Qdrant. Fast. Well-designed. But again: separate system. And when your vector database is separate from your relational database, you inevitably have consistency problems. We've seen it. We've debugged it. We avoid it.
Milvus. Powerful but heavy. Requires etcd, MinIO, Pulsar — a whole distributed system just to store and search vectors. For our scale, massive overkill. And again: separate database.
MongoDB Atlas Vector Search. If we used MongoDB as our primary database, this would be compelling. But we don't. And we're not adding MongoDB just for vector search when PostgreSQL already does everything we need.
This isn't just about databases. It's about an engineering philosophy that runs through all of AACFlow: fewer moving parts is better.
Every system you add is a system that can fail. Every service boundary is a place where consistency can break. Every new technology in your stack is something your team has to learn, debug, and maintain.
PostgreSQL has been battle-tested for 30 years. It handles tens of thousands of transactions per second. It's ACID-compliant. It has a query planner that understands both B-tree indexes and HNSW indexes. It runs on every cloud, on every VPS, in Docker, on bare metal. It's not exciting. It's not new. It's reliable — and reliability is exactly what AI agent infrastructure needs.
pgvector is the extension that makes PostgreSQL a vector database.
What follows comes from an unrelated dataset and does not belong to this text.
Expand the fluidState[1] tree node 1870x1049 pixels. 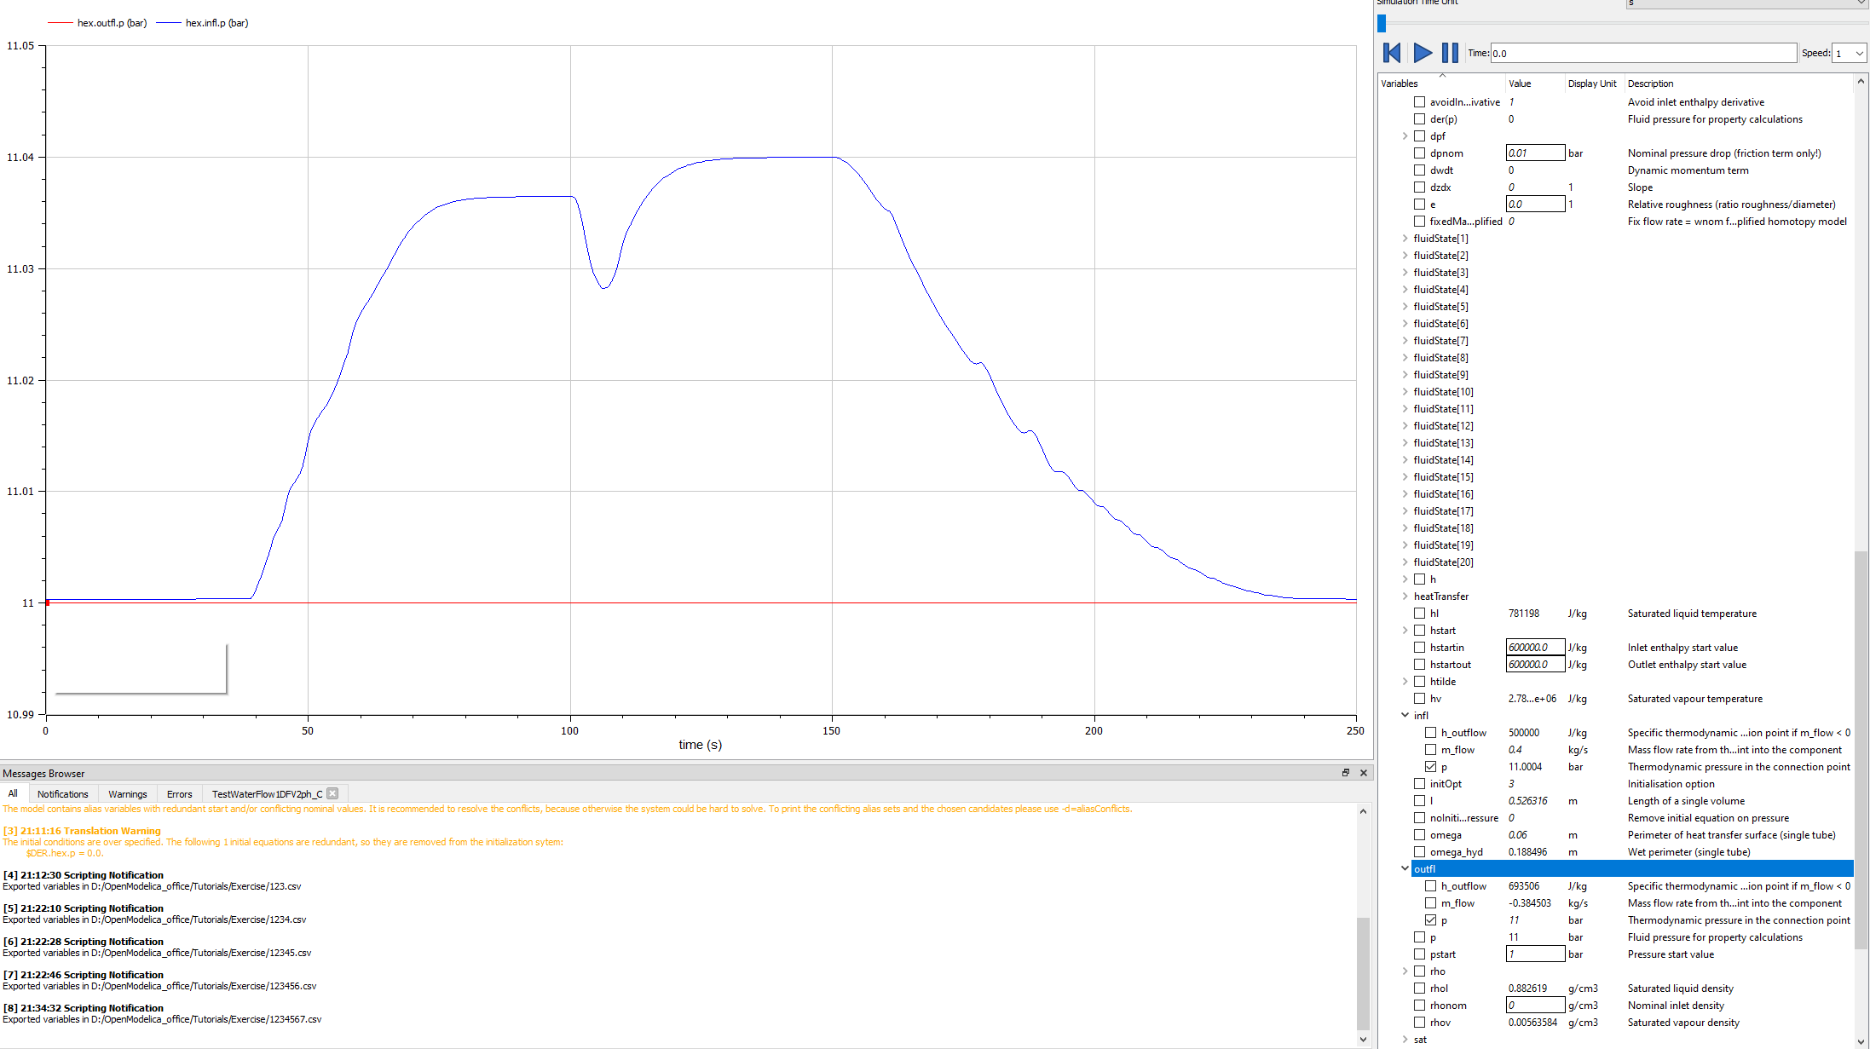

Not a separate system with a separate API, but a column type and an index type inside the database you're already using. You write SQL. You get vectors back. Your data is consistent. Your ops are simple. Your team sleeps well.
We chose PostgreSQL + pgvector because it's the boring, reliable choice. And in infrastructure, boring is a compliment. If you're building an AI platform and evaluating databases, ask yourself: do you really need a separate vector database? Or do you just need PostgreSQL with one extra extension?